使用蘑菇代理ip请求淘宝搜索结果页的ajax数据接口,程序会卡住(暂停)

来源:8-8 scrapy实现ip代理池 - 3

马小勒

2018-09-13

有的时候往数据库写入8000条数据,会卡住,有的时候写入1000就卡住。卡住地方的控制台日志信息,此外没有其他报错???

......
......
sales: 677
sales: 671
2018-09-13 18:13:01 [scrapy.core.scraper] DEBUG: Scraped from <200 https://s.taobao.com/search?data-key=s&data-value=0&ajax=true&_ksTS=1532158365171_1326&callback=jsonp1327&q=%E6%B4%97%E9%A2%9C%E4%B8%93%E7%A7%91&imgfile=&js=1&stats_click=search_radio_all%3A1&initiative_id=staobaoz_20180721&ie=utf8&sort=sale-desc&bcoffset=0&p4ppushleft=%2C44>
None
sales: 668
2018-09-13 18:13:01 [scrapy.core.scraper] DEBUG: Scraped from <200 https://s.taobao.com/search?data-key=s&data-value=0&ajax=true&_ksTS=1532158365171_1326&callback=jsonp1327&q=%E6%B4%97%E9%A2%9C%E4%B8%93%E7%A7%91&imgfile=&js=1&stats_click=search_radio_all%3A1&initiative_id=staobaoz_20180721&ie=utf8&sort=sale-desc&bcoffset=0&p4ppushleft=%2C44>
None
2018-09-13 18:13:08 [scrapy.downloadermiddlewares.retry] DEBUG: Retrying <GET https://s.taobao.com/search?data-key=s&data-value=220&ajax=true&_ksTS=1532158365171_2206&callback=jsonp2207&q=jmsolution&imgfile=&js=1&stats_click=search_radio_all%3A1&initiative_id=staobaoz_222012208721&ie=utf8&sort=sale-desc&bcoffset=220&p4ppushleft=%2C220> (failed 1 times): User timeout caused connection failure: Getting https://s.taobao.com/search?data-key=s&data-value=220&ajax=true&_ksTS=1532158365171_2206&callback=jsonp2207&q=jmsolution&imgfile=&js=1&stats_click=search_radio_all%3A1&initiative_id=staobaoz_222012208721&ie=utf8&sort=sale-desc&bcoffset=220&p4ppushleft=%2C220 took longer than 10.0 seconds..
get ip from ip api
2018-09-13 18:13:08 [urllib3.connectionpool] DEBUG: Starting new HTTP connection (1): piping.mogumiao.com:80
2018-09-13 18:13:08 [urllib3.connectionpool] DEBUG: http://piping.mogumiao.com:80 "GET /proxy/api/get_ip_al?appKey=b828f9952ec847fca9c12d48833c93ba&count=1&expiryDate=0&format=1&newLine=2 HTTP/1.1" 200 57
-------r: {"code":"0","msg":[{"port":"38156","ip":"49.87.117.74"}]}
2018-09-13 18:13:09 [urllib3.connectionpool] DEBUG: Starting new HTTP connection (1): 49.87.117.74:38156

start_requests方法如下:for循环中共有184个star_url

    def start_requests(self):
        # 传入请求头headers、cookies,模拟真人请求
        # 不填入headers, Chrome模拟登陆知乎,会报400错误,不进入parse
        for word in self.search_key_words:
            start_url = self.goods['start_urls']

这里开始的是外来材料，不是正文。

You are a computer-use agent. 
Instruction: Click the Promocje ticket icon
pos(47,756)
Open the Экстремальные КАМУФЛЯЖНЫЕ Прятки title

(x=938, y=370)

            yield scrapy.Request(
                start_url.format(self.start_data, word),
                headers=self.headers,
                meta={'next_data': 0, 'counts': self.counts, 'word': word}
            )
            time.sleep(1)

setting.py配置如下:

DOWNLOAD_DELAY = 3
COOKIES_ENABLED = True(但是程序没用到cookie)AUTOTHROTTLE_ENABLED = True
AUTOTHROTTLE_START_DELAY = 5
AUTOTHROTTLE_MAX_DELAY = 60
AUTOTHROTTLE_DEBUG = True
RETRY_ENABLED = True
RETRY_TIMES = 5
DOWNLOAD_TIMEOUT = 10

custom_setting.py配置如下:

    'DOWNLOADER_MIDDLEWARES': {
        'SpiderProjects.middlewares.RandomUserAgentMiddlware': 490,
        'SpiderProjects.middlewares.RandomProxyMiddleware': 400,
        'scrapy.downloadermiddlewares.downloadtimeout.DownloadTimeoutMiddleware': 500,
    },
    'RANDOM_UA_TYPE': 'random',

MIDDLEWARE如下:

class RandomProxyMiddleware(object):
    # 动态设置ip代理
    def process_request(self, request, spider):
        get_ip = GetIP()
        print('get ip from ip api')
        ip = get_ip.get_random_ip()
        request.meta["proxy"] = ip
        # request.meta["proxy"] = 'HTTP://114.229.139.176:35573'

    def process_exception(self, request, exception, spider):
        # 出现异常时(超时)使用代理
        print("
出现异常,正在使用代理重试....
")
        get_ip = GetIP()
        print('get ip from ip api')
        ip = get_ip.get_random_ip()
        request.meta['proxy'] = ip
        return request
写回答

4回答

马小勒

提问者

2018-09-18

老师看下~

0
0

马小勒

提问者

2018-09-17

是没有发出这9个请求,log里面没有打印这9个start_url,其他都是打印了的。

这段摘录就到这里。